What Challenges Does the EFTA–Indonesia Trade Deal Face?

The idea sounds simple, although the practice will be complex. Analysis from Elisabeth Bürgi at the University of Bern raises some of the challenges. For instance, the EFTA market is valuable, but relatively small. Indonesia’s main trading partners are China and the members of the Association of Southeast Asian Nations bloc.

Diverting more sustainable palm oil production to EFTA will not necessarily improve standards more broadly in the market. The agreement proposes to give financial and technical assistance to Indonesia to help the sector comply with the new standards, but the amount of money involved is left unspecified. The new trade deal does not attempt to impose sustainability criteria on financial service providers, which leaves banks and investors from EFTA member states free to continue funding the destruction of Indonesian forests.

Conditional market access also poses clear threats to developing countries’ economic autonomy and inclusion.

For all the devilish details, the harbinger of change is indisputable: trade agreements are entering a new era. Citizens want more from their governments on trade. The social and economic inequalities that have deepened so significantly in recent years have triggered demand for more effective taxation, better protection of decent wages and working conditions, and implementation of polluter-pays principles to regulate the continued systematic destruction of natural resources and ecosystems.

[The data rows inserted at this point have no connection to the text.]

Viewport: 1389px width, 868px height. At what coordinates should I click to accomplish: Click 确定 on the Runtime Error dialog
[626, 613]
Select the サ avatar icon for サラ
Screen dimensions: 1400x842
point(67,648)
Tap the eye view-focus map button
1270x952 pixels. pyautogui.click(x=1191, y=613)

How Can the WTO Tackle Public Hostility Toward Trade?

Imports and exports both play an important role in almost every economy. Economic integration is a fact of modern life. Yet trade and trade agreements are not popular. The power of trade accords is often exaggerated in public debates—sometimes by the same governments that negotiated them. It can be convenient to blame an apparently external force. It is also true that trade policy can be misunderstood, including by heads of state.

Yet, there are reasons for public antipathy to trade. One reason is the now extreme lengths to which secrecy dominates the negotiations. This means too little information circulates, resulting in mistrust. Trade policy is also kept strangely isolated from other areas of government.

For the WTO to realize its lofty mission of sustainable health and prosperity for all, it is crucial that governments acknowledge the interaction of trade with other systems—economic, social, and ecological. The resistance of rich country governments to the proposed waiver on WTO intellectual property rights protection to secure universal access to a COVID-19 vaccine suggests that at least some WTO members do not yet understand the urgent need to strengthen the trade body’s capacity to engage in global governance, rather than continue as a favourite redoubt of a narrow, if powerful, set of economic interests.

It’s Time for a New Trade Agenda

The new director general of the WTO will need an open mind and plenty of grit. A new trade agenda is long overdue. That agenda will define a role for the WTO in tackling the great challenges of our times, above all, in mitigating climate change and better preparing for adaptation, given the climate-related turbulence ahead. The agenda will need to centre on international cooperation, including both the inequalities in existing economic relationships and the unevenly distributed consequences of climate change.

International economic policies of the last decades, including trade policies, have generated highly concentrated market power and wealth, to the detriment of both well-functioning markets and accountable government. The new agenda should be less concerned with how to increase a member’s exports and dictate another country’s economic choices, and more focused on how best to protect sustainable production, distribution, and consumption.

The WTO is ready for a new phase of existence, one that is more adaptive, better at listening, more willing to experiment, less orthodox in its economics, more inclusive in its politics, and more respectful of the public it was founded to serve. Ngozi Okonjo-Iweala, you have the floor.